Over the next few months, as we take inventory, clean house, and delve into our storage, we will be uploading thousands of additional items, gradually, on a near-daily basis. This will include the majority of the LPs, as well as many titles, in all formats, once thought long-gone. Many currently “sold out” items are likely to resurface.

Finally, once our general backstock is up (probably in the next two or three months) we’ll begin making our extensive stockpile of rarities available online for the first time: tons of random out-of-print titles, "deadstock," warehouse finds, secondhand collectibles, etc., accumulated over the past few decades.

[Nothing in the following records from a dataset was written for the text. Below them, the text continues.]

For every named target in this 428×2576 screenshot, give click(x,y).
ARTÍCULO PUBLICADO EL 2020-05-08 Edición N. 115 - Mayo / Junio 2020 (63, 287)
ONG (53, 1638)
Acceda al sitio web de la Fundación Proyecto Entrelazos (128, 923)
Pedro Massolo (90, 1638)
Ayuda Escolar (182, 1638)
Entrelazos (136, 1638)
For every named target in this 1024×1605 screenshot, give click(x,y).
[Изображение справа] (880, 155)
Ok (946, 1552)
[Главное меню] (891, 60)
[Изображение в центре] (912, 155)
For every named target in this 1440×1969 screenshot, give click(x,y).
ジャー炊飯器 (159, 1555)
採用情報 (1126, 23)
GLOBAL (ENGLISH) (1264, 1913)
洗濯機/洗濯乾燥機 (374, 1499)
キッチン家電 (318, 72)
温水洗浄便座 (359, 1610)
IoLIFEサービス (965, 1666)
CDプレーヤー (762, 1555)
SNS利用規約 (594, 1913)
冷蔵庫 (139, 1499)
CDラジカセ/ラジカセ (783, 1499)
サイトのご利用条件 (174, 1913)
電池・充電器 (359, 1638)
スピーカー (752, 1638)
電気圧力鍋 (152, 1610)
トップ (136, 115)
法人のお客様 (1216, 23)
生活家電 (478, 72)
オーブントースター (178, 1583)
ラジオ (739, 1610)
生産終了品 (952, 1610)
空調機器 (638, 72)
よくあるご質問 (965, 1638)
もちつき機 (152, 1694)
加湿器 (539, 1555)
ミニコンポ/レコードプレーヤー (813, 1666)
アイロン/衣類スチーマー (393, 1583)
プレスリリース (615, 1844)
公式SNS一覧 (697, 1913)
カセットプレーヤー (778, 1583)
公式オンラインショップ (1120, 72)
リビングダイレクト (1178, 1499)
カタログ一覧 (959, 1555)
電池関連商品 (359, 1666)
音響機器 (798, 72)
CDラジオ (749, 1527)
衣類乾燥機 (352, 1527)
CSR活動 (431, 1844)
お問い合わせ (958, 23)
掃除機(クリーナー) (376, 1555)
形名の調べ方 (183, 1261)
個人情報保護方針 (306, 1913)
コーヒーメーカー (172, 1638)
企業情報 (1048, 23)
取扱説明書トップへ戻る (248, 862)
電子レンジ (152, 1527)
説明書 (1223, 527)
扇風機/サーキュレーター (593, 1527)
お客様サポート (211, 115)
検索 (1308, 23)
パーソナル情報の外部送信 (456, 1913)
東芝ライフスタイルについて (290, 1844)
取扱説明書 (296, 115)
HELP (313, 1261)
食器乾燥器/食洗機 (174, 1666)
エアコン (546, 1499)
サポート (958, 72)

Frequent/returning customers will be getting early access to these items. Details to follow on how this will work (a priority mailing list? a 'frequent flyer'-like program?), but it will not be based on dollars spent. We want to reward those who consistently support us, especially in the discogs marketplace era (to those who show up trying to poach five copies of a one-off rarity, and nothing else, ever… ¯\_(ツ)_/¯ ).

So—we suggest you take some time to dig through the site—even we’ve been surprised by what’s been turning up, and there’s much more to come.